Abstract

The currently active, prospective multi-center Head Start 4 (HS4) trial for CNS embryonal tumors differs from prior HS I-III trials by utilizing absolute phagocyte count (APC) as a measure of myeloid recovery instead of absolute neutrophil count. The aim of this study was to determine if utilization of APC resulted in unanticipated treatment-related toxicities during induction chemotherapy for patients enrolled on HS4. Review of the RedCap database was conducted for treatment-related CTCAE grade 3 and 4 toxicities. Data were summarized descriptively. Nonparametric statistical methods were used for comparisons. At the time of this most recent analysis, a total of 180 induction cycles were completed for the 57 patients enrolled. Of the 57 patients, nine voluntarily discontinued therapy after completing a median of three cycles each. These patients had a higher number of documented infections (59% versus 24%, p=0.0004). Veno-occlusive disease (VOD) occurred in five patients, three of whom voluntarily discontinued therapy.
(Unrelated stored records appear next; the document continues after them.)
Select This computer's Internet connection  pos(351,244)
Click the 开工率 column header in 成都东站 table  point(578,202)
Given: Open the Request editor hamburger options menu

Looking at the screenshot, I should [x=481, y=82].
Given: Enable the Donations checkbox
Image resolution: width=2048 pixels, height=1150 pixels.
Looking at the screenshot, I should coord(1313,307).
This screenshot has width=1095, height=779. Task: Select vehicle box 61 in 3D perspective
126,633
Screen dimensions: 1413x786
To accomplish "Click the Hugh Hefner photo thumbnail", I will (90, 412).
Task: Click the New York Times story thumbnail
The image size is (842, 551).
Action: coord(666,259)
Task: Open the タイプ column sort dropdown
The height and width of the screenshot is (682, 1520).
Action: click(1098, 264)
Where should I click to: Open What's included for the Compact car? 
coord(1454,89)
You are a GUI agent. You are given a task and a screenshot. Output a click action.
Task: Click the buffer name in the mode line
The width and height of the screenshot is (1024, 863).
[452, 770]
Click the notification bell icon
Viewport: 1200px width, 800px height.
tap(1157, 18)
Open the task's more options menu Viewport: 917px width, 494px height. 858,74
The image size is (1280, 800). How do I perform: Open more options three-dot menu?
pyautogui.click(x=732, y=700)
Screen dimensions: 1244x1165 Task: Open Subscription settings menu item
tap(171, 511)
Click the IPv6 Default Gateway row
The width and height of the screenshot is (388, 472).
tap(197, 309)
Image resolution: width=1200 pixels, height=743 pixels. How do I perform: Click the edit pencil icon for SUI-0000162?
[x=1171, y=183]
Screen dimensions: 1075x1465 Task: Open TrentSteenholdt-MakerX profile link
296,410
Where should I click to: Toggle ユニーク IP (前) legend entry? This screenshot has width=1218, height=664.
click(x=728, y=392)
Since the protocol amendment utilizing milligram per kilogram dosing for patients less than six years of age, there have been no documented episodes of VOD. The overall toxicities for this cohort were comparable to those reported for induction chemotherapy in HS I-II trials. The toxic death rate is lower for HS4 compared to HS I-II (0.018% versus 4.7–6%) (Chi et al 2004). Other than the high rate of infection, possibly associated with shorter duration of the immediately prior cycles, the use of APC as part of a dose-compression strategy in HS4 does not appear associated with more significant toxicities.